Be Holy: Find Identity, Find Belonging, Find Purpose

Be_Holy_100CLR_400by Brian Christopher Coulter
Chalice Press, St. Louis. 150 pages


The word “holy” is not always received well by modern ears. For instance, to be “holier than thou” speaks of a moral superiority with which many have grown increasingly uncomfortable. To “be holy” conjures images of sanctimonious and self-righteous individuals that, in their need to have all the perfect answers and live a perfect life, become nearly impossible to associate with.

The result is often to compartmentalize our lives so that our spirituality is on display only when participating in spiritual activities. The act of living out faith becomes something relegated to the comfort and privacy of our own homes and hearts, rather than a calling to which we dedicate our lives. But living a compartmentalized life leaves us with an incomplete picture of who we truly are and we find ourselves struggling with significant questions: What is my identity? Where and to whom do I belong? What is my purpose in life?
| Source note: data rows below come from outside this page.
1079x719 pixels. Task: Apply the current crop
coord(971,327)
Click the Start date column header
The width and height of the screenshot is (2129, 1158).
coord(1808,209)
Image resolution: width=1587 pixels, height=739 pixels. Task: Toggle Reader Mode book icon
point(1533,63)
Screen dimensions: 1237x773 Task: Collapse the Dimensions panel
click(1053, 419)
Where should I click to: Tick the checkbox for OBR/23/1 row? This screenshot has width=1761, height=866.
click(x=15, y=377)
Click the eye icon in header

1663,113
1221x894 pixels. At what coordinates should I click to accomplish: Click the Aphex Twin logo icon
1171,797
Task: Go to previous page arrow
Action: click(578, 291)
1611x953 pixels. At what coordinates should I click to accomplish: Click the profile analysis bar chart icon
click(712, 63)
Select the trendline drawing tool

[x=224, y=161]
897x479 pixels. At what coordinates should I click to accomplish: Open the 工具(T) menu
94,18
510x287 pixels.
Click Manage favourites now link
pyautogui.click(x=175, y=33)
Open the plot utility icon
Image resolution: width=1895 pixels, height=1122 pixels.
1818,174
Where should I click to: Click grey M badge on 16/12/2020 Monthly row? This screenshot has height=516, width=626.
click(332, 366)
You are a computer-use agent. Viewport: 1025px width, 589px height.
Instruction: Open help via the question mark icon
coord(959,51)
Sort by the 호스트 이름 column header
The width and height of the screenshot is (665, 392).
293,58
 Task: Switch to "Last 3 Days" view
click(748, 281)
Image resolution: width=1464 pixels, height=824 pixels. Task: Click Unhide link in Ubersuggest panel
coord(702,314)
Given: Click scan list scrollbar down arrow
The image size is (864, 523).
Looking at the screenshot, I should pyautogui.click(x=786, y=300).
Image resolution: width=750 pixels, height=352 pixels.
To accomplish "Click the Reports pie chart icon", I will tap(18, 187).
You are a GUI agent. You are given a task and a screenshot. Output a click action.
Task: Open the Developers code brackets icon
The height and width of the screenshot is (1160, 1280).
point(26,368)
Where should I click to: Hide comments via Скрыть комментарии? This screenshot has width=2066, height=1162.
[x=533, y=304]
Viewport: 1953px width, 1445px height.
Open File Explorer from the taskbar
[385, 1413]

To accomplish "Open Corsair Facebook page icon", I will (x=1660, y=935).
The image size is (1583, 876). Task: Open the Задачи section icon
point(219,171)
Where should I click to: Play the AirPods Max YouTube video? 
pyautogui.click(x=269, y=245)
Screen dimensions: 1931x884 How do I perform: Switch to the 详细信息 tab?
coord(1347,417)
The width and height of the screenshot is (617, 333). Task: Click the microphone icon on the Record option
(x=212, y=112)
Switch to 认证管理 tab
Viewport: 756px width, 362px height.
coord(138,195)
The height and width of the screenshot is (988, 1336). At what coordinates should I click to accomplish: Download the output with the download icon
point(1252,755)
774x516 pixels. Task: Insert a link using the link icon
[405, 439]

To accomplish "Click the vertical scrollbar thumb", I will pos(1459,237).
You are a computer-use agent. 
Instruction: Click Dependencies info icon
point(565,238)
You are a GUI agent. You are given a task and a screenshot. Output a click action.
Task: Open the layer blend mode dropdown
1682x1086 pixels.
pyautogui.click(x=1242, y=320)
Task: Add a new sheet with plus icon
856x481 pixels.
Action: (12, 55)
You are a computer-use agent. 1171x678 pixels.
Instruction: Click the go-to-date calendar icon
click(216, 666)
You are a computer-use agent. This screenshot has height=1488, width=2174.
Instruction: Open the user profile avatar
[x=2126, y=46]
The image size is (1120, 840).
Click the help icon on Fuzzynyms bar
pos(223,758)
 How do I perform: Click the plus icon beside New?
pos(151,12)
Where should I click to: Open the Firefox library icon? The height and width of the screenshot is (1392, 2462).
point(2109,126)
In this fresh and inviting volume, Brian Christopher Coulter sets out to reclaim the power and beauty of the word “holy.” He invites readers to find answers to those questions — or at least to begin exploring the questions in fuller ways. Coulter divides the text into sections that examine the word from a variety of angles, and throughout the volume he sprinkles brief vignettes from his personal life and from pop culture to assist in conveying his ideas. “Be Holy” has something to offer for everyone, but from the onset Coulter notes that the text is directed primarily toward young adults, for whom issues of identity, belonging and purpose are often of particular importance.

Coulter begins by examining our calling to “be holy” (1 Peter 1:15-16), emphasizing the abovementioned prominence of individualistic spirituality. Here is where we find a call to action. In a guarded world ascribing to a “DIY mentality,” we are called to live our lives in community. In a frenzied world of overindulgence and overwork, we are called to refocus our lives “on what really matters.” In a hypercritical world striving only “to be normal,” we are called to “stop accepting the status quo.” In short, we are called to “be holy.” But what does that mean for us in our day to day lives?

Ultimately, Coulter finds the answer in seeking to define the word. Society has many different meanings for the word “holy” — many painting the word in a rather negative light — but its most basic definition is to be “set apart,” and this definition provides the structure for the rest of the book. While some might understand being set apart as isolationist and individualistic, Coulter does not. Far from it. Instead, he reframes the conversation completely, guiding readers through an exploration of being “set apart from” (identity), “set apart with” (belonging) and “set apart for” (purpose). Each of these sections continues to aptly develop the text’s overarching theme.

Coulter, in seeking to reclaim for a new generation the calling to “be holy,” helps us all — young adults especially — in discovering anew what it truly means to live a life “set apart.”

TJ REMALEY is a teaching elder currently serving alongside the congregation of St. Giles Presbyterian Church in Greenville, South Carolina, as associate pastor for family ministry and discipleship.